Lines for finding described items
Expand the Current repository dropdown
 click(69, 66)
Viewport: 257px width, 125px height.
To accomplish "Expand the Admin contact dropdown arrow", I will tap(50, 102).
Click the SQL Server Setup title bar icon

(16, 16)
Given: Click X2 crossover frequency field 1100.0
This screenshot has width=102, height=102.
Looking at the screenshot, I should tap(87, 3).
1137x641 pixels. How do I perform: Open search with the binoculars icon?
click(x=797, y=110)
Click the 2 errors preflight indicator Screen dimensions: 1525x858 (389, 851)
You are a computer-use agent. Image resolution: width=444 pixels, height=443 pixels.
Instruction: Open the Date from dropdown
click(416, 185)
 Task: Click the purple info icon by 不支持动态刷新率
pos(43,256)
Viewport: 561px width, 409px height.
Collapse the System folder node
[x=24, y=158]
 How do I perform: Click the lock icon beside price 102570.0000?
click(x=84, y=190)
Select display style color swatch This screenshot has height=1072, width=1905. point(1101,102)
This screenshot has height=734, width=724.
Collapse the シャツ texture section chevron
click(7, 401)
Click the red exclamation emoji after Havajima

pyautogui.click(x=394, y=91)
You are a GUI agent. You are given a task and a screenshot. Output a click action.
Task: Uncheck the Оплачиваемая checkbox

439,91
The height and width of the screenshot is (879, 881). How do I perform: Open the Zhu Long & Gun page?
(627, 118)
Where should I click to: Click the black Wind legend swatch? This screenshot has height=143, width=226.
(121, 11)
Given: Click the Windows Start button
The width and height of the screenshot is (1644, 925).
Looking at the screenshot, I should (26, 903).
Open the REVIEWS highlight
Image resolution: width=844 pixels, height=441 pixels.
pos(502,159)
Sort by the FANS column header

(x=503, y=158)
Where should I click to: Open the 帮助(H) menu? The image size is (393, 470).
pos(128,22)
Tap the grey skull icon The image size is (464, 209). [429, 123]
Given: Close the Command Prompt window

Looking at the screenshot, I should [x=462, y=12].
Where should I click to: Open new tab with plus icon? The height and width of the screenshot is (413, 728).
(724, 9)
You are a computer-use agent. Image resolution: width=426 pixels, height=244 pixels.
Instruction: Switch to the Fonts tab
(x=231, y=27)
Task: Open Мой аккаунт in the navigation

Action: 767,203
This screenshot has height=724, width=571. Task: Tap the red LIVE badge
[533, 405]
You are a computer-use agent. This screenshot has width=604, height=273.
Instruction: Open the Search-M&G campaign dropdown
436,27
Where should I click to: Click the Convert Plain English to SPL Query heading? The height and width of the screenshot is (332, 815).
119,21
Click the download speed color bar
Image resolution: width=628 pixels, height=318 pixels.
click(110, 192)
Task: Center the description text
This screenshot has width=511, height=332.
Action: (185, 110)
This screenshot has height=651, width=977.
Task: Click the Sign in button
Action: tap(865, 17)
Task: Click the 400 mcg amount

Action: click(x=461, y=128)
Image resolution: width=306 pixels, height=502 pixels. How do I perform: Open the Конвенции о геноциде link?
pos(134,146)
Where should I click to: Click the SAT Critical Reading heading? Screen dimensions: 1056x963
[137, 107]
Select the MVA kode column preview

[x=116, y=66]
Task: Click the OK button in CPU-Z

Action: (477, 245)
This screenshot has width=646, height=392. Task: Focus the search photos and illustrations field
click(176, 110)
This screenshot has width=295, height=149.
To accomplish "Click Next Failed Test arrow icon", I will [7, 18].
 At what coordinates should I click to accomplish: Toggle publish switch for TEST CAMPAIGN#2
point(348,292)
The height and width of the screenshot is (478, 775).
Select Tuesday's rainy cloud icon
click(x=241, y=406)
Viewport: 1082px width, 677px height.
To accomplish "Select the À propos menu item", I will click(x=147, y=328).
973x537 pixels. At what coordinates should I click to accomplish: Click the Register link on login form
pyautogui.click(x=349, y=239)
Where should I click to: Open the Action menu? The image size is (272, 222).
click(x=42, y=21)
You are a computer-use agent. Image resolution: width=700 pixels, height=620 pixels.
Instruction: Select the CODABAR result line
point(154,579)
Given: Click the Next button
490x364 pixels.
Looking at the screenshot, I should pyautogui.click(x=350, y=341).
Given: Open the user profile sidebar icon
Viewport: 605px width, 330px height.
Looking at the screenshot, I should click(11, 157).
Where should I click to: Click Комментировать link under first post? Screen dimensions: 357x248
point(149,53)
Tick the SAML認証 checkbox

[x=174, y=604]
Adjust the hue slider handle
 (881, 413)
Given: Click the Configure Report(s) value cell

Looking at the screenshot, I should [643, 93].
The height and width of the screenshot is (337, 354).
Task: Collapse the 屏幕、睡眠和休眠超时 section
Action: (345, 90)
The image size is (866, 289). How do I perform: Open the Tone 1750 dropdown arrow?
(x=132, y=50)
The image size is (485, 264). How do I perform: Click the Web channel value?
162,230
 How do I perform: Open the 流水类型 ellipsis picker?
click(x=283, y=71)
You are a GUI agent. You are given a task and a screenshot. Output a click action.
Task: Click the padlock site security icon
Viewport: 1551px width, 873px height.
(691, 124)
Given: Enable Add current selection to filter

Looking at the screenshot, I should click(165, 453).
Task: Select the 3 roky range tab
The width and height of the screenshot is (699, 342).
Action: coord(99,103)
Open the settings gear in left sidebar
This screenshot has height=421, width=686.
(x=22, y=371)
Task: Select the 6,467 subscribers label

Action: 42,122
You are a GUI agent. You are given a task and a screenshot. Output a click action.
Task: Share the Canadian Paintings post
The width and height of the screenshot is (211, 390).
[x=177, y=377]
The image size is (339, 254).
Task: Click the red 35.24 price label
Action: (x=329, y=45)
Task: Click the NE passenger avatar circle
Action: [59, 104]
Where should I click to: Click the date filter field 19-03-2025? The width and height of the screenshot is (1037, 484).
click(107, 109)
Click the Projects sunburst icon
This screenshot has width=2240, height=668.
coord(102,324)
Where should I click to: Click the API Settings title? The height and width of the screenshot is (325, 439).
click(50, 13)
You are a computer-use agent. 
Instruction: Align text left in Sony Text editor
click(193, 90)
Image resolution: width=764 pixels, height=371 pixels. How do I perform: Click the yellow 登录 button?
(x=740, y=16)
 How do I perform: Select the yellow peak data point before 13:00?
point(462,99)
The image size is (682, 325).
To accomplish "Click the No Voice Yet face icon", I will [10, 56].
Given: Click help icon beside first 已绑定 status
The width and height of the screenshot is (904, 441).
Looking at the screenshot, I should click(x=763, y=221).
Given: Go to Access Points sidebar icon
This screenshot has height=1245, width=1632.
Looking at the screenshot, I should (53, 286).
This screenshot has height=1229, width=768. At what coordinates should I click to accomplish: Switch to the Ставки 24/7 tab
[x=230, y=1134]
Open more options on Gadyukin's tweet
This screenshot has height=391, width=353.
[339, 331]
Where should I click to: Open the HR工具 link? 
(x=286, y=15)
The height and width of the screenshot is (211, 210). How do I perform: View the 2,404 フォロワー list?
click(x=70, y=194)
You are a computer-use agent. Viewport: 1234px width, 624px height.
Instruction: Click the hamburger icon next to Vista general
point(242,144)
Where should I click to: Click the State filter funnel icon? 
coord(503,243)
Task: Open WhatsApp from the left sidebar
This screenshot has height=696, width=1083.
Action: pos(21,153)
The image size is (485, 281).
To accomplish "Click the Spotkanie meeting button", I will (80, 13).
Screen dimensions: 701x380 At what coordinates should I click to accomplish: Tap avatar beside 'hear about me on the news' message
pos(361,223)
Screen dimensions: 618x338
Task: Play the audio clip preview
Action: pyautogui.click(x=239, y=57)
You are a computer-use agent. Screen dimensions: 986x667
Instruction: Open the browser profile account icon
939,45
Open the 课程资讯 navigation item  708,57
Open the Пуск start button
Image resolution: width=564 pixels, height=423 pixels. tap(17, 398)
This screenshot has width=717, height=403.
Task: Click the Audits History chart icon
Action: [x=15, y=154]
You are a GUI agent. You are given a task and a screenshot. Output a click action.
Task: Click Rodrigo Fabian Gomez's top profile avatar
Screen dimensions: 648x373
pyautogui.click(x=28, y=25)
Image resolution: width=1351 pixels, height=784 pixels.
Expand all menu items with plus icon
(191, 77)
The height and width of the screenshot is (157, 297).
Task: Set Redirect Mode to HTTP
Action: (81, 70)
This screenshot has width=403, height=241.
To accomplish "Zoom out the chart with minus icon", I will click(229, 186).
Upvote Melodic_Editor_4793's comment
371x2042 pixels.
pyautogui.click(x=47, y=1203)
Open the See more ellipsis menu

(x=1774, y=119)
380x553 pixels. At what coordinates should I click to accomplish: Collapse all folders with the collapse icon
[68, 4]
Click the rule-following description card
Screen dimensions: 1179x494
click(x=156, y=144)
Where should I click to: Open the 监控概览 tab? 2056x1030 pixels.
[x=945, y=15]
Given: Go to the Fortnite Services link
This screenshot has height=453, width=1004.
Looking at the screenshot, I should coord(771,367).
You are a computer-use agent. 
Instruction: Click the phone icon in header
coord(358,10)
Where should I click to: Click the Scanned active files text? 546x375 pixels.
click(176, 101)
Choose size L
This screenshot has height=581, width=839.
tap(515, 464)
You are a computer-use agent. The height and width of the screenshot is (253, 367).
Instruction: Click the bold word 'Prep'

*Problem to work on*
Copy the lines word for word, from the line containing "Click the Projects sunburst icon" through the line containing "will [10, 56].", including both.

*Exercise response*
Click the Projects sunburst icon
This screenshot has width=2240, height=668.
coord(102,324)
Where should I click to: Click the API Settings title? The height and width of the screenshot is (325, 439).
click(50, 13)
You are a computer-use agent. 
Instruction: Align text left in Sony Text editor
click(193, 90)
Image resolution: width=764 pixels, height=371 pixels. How do I perform: Click the yellow 登录 button?
(x=740, y=16)
 How do I perform: Select the yellow peak data point before 13:00?
point(462,99)
The image size is (682, 325).
To accomplish "Click the No Voice Yet face icon", I will [10, 56].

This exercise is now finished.